### [Text provided]
——————
When performing a yum update or dnf update on your system, the update may fail with messages about conflicts between Slurm packages. This is caused by the addition of new Slurm packages in upstream repos that collide with custom packages installed by ACT.

The errors may look like some of the following:

Transaction check error:
file /usr/share/man/man3/Slurm.3pm.gz from install of slurm-perlapi-20.11.2-2.el7.x86_64 conflicts with file from package slurm-18.08.9-1.el7.x86_64
file /usr/share/man/man3/Slurm::Bitstr.3pm.gz from install of slurm-perlapi-20.11.2-2.el7.x86_64 conflicts with file from package slurm-18.08.9-1.el7.x86_64

or

Problem: cannot install both slurm-20.11.2-2.el8.x86_64 and slurm-20.02.3-1.el8.x86_64
package slurm-libpmi-20.02.3-1.el8.x86_64 requires libslurmfull.so()(64bit), but none of the providers can be installed
package slurm-libpmi-20.02.3-1.el8.x86_64 requires slurm(x86-64) = 20.02.3-1.el8, but none of the providers can be installed
cannot install the best update candidate for package slurm-20.02.3-1.el8.x86_64
problem with installed package slurm-libpmi-20.02.3-1.el8.x86_64

To work around this problem, we are recommending our customers who want to continue to have ACT’s Slurm integration exclude Slurm from updates from repos by excluding it in the repo configs. This can be done by running the following command as root:

echo "exclude=slurm*" >> /etc/yum.conf

Once excluded, your yum/dnf updates will work again.

Background/Cause
In response to a bug report[1], On January 23rd 2021, a new package, slurm-20.11.2-2, was added to the EPEL 7[2] and 8[3] repositories. The Slurm packages provided by ACT are built on your system from source downloaded from SchedMD, the developers of Slurm. The primary package name, slurm, is the same for both, therefore the package manager attempts to install the prevailing version. The structure of the packages are actually different, however, and the package manager fails to keep things safe.
——————
### [Data excerpt]
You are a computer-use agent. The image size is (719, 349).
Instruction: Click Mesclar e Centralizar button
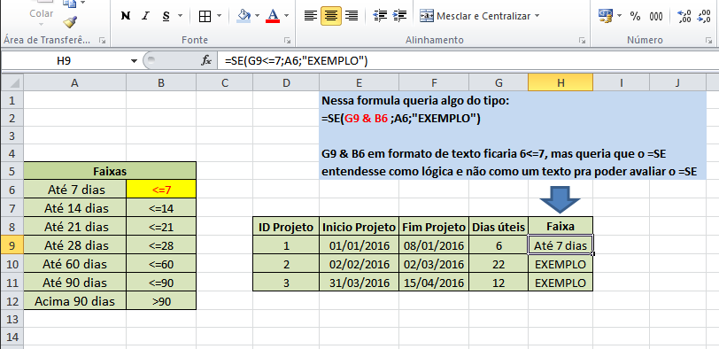tap(475, 16)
——————
### [What this exercise asks]
**A.** Answer these from the note on Slurm package conflicts, each answer on its own line marked to match:
(i) On what date was the package slurm-20.11.2-2 added to the EPEL repositories?
(ii) Which command does the note give for excluding Slurm from updates?
(iii) Which company does the note name as the developers of Slurm?
**B.** Retype the part of the note on Slurm package conflicts starting with "To work around" and going on through "will work again.".
**C.** Continue the note on Slurm package conflicts from where it stops.

### [Response list]
**A.**
(i) January 23rd 2021
(ii) echo "exclude=slurm*" >> /etc/yum.conf
(iii) SchedMD

**B.**
To work around this problem, we are recommending our customers who want to continue to have ACT’s Slurm integration exclude Slurm from updates from repos by excluding it in the repo configs. This can be done by running the following command as root:

echo "exclude=slurm*" >> /etc/yum.conf

Once excluded, your yum/dnf updates will work again.

**C.**
Keeping ACT version of Slurm
We haven’t fully evaluated the new package provided by EPEL, so we can’t recommend that anybody switch to them at this time unless the user is confident in Slurm administration and is fully willing to handle management on their own. There are a few concerns we have with using the EPEL provided version and will take a closer look at whether or not using that version is worthwhile.

Some of the configuration choices we’ve made with Slurm are targeted for the majority of our customer base. For instance, the slurm configuration files reside in /opt/slurm (/act/slurm on EL 7 installations) which is NFS mounted across the cluster. With this, only a single file modification is instantly visible to all nodes, making management simpler and less error prone.

Another concern is how the repo provided Slurm package manages updates. Minor updates within major Slurm versions are relatively safe to perform. However, major version updates require more scrutiny. In the past, these updates have required backing up and upgrading the backend database (MariaDB), or added or deprecated settings in the config. Every Slurm update should begin with a review of their documentation, so we recommend against a blind update from repo unless appropriate safeguards are added to the RPMs. See also the “Upgrade” section of Slurm’s Quick Start Administration Guide[4] for more detail.

Contact your support team at Advanced Clustering Technologies if you would like to discuss Slurm packages and managing updates.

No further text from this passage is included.